Il est exact que ce soit écrit, mais ce qui est écrit est une erreur. Boris Vian, L'arrache-cœur
M. IP m'a déboussolée. C'est censé rester un secret, mais comment puis-je n'en parler à personne ? Comment puis-je me taire et supporter cette expérience sans même en parler ici, dans mon "journal intime public" ?
Il a pensé à des choses que j'avais occultées depuis longtemps. Des choses auxquelles je ne pouvais plus penser. Le désir. Nos deux corps, nus, simplement. Nos deux esprits, pas amoureux, véritablement.
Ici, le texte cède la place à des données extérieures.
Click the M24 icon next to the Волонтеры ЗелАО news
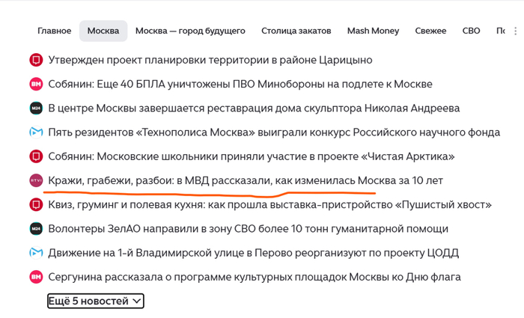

Il m'a poussée dans mes retranchements, il m'a désinhibée, il a été vraiment pas mal. Pour sa première expérience du genre... Son premier baiser. Passionné. Soudain. Sa peau chaude contre mes vêtements, au début. Puis contre ma peau. Sa barbe naissante caressant mon corps. Oui, je fais une fixation sur la barbe, c'est rugueux et terriblement excitant. Cela dit, l'Anglais aussi est barbu. Ses mains sur mon ventre, mes seins. Oui, je suis sensible, tactile, ce n'est pas pour rien.
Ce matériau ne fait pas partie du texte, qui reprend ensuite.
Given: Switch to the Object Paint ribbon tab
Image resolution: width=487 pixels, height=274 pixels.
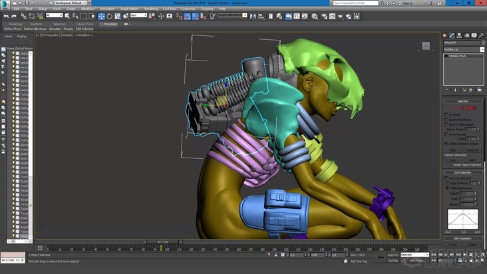Looking at the screenshot, I should point(84,24).
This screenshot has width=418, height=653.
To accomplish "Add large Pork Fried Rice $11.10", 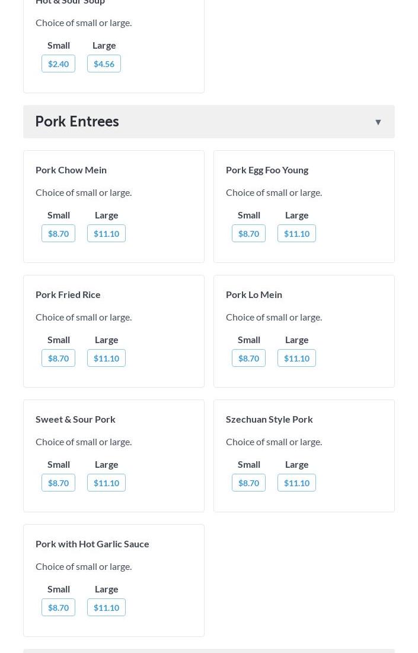I will pyautogui.click(x=106, y=358).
Dire qu'il m'a surprise est un euphémisme. Dire que je me suis surprise en est un aussi. J'avais barré cette hypothèse, raturé ce rêve. Et au final, je me retrouve à faire des préliminaires avec lui, dans la chambre de la tente, alors que d'autres dorment en face et nous somment de ne pas faire de conneries. F*ck, hein. Combien de fois ai-je dû le rassurer, lui dire que c'était sa vie, ma vie, que cela ne les regardait pas ? Les autres. L'enfer, c'est les autres. Sartre, tu as bien raison. Combien de fois a-t-il hésité entre « le faire ou pas » ? Tellement, que je ne compte plus, que je n'explique plus. Devant le torse nu, une première fois, il hésitait déjà. Ensuite...
J'ai aimé discuter avec lui, éclaircir notre relation (« on ne sort pas ensemble »), définir notre nuit (« il ne s'est rien passé »), assurer nos arrières (« tu n'es pas la bonne personne, je ne suis pas la bonne personne »).
Savoir qu'il n'allait pas bien sans pour autant pouvoir l'aider, parler de lui (non il ne se suicidera pas, non aucun mec ne l'attire).
Je me sens démunie, en ce moment, véritablement incapable d'être amoureuse, de mon côté.
Je ne peux rien contre son désintérêt pour la vie, je ne me sens pas assez forte pour le soutenir. J'ai aidé à ma manière, avec les mots d'un autre... Des mots dans lesquels on s'est tous reconnus, à un moment ou un autre de notre courte existence. Des mots universels.
Je ne sais pas ce que je peux faire de plus sans devenir folle.